DATASET RECORDS =
■ ■ ■ ■ ■

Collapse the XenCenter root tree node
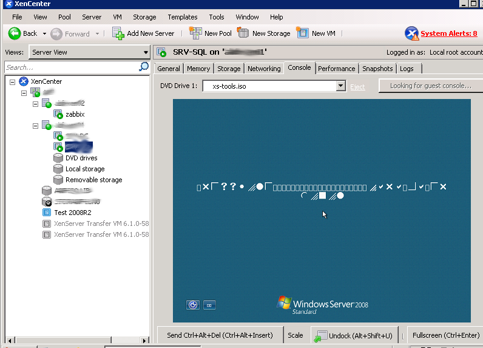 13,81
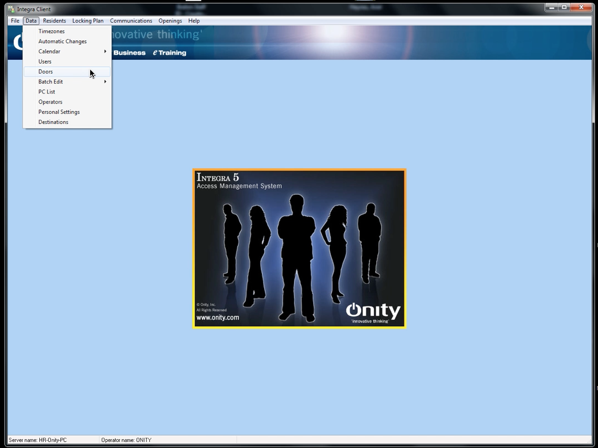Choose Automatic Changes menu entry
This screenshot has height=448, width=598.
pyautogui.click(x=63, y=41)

■ ■ ■ ■ ■

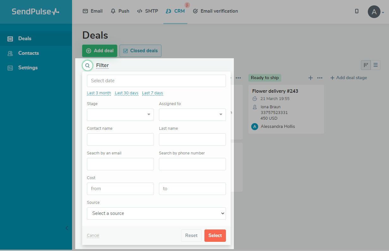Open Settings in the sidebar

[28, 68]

■ ■ ■ ■ ■

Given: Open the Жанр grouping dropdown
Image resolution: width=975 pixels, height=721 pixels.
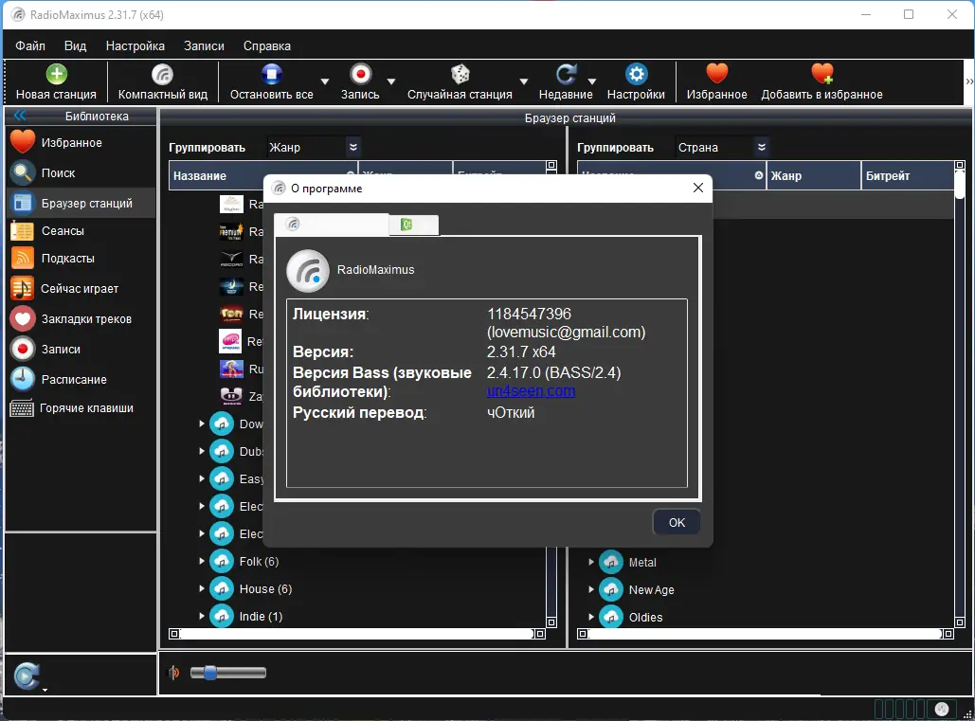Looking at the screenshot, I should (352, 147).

■ ■ ■ ■ ■

GOAL = Reproduce the material verbatim from the line containing "Given: Open the Жанр grouping dropdown" up to and including the line containing "Looking at the", omitting the pictures.

COMPLETE ANSWER =
Given: Open the Жанр grouping dropdown
Image resolution: width=975 pixels, height=721 pixels.
Looking at the screenshot, I should (352, 147).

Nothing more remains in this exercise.